A Massacre Dating To The 15th – 18th centuries
Given that the time period and the arrival of Portuguese, one obvious hypothesis would be in major civil conflicts of that period. Dr. Ajith Amarasinghe, writing in the Sunday Times about “Mannar mass graveyard and the martyrs of 1543”  gives a historical account of the massacre of 600 Christian Tamils in Mannar in 1953 by Cankili-I who had proclaimed himself the “king of Yalpanam” by bloody palace intrigue. He suggests that the mass grave could be from those massacred Catholics who had not been given a proper Christian burial! This is indeed a strong hypothesis that should be investigated further.
Another hypothesis, though somewhat weaker in strength, is the possibility that the dead are victims of the plague that ravaged Europe from the 14th century and spread to other lands. It was the great plague of  1665 that made Issac Newton to return to his rural home and allegedly ponder  about gravity under an apple tree! The so-called black death swept across Europe, Asia, and North Africa, killing up to 50% of the population in some cities, forcing the cities to bury their dead in “Plague Pits”. The  plague bacterium Yersinia pestis, carried by fleas infesting rodents and by other vectors spread along the silk road to the East. Furthermore, this was a period when European ships arrived in south-east Asia,  bringing with them colonial rule as well as new microbes and diseases like the Plague and Small Pox.  In fact, there is new evidence, based on an analysis of ancient-DNA (aDNA) as well as historical records,  that the plague bacterium had even crossed the Sahara Desert. Historians have found previously unknown mentions of epidemics in Ethiopian texts from the 13th to the 15th centuries, including one that killed “all  people so that none was left to bury the dead.” Historian Marie-Laure Derat of the French National Center for Scientific Research in Paris found that by the 15th century, Ethiopians had adopted two European saints associated with plague, St. Roch and St. Sebastian. 
It is noteworthy that Kerala in India, a province subject to Portuguese Catholicism  as well as Syrian Orthodox Christianity has a very strong tradition in the veneration of St. Sebastian. Even today, many devout communities believe that  plagues, pestilences and disease are punishments sent from heaven, and that prayer to St. Sebastian and St. Roch are essential to escape  such tribulations. It is up to the historians to investigate if the present day St. Sebastian’s Cathedral in Mannar was pre-dated by a centuries-old shrine that dated back to the 17th century when plagues were rampant (I have merely speculated on this in my place-names study available at dh-web.org/place.names/under Mannar).

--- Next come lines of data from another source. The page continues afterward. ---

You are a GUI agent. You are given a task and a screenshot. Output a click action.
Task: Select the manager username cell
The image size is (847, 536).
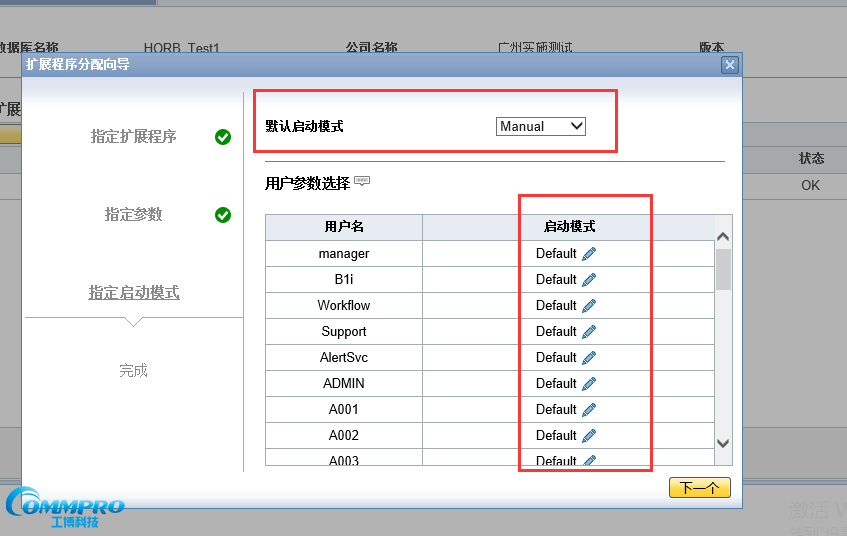point(344,254)
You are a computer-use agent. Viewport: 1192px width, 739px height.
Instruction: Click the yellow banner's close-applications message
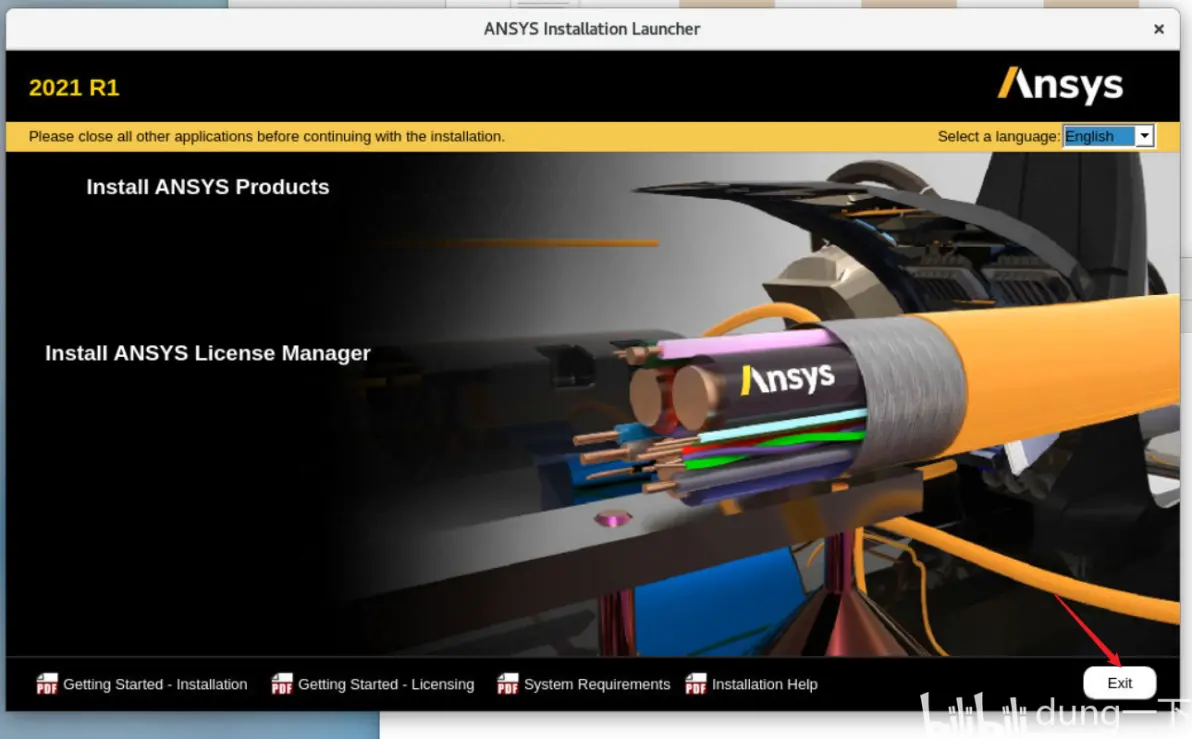click(266, 136)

Interestingly, the locations of other churches and shrines in Sri Lanka  dedicated to St. Sebastian, or to St. Roch (known as “Shaantha Rogus” in Sinhala) are in regions where the Dambadeniya kings  and the Portuguese fought it out, and where the plague imported from Europe may have been important. Some historin should study  the incidence of Plague in medieval Sri Lanka.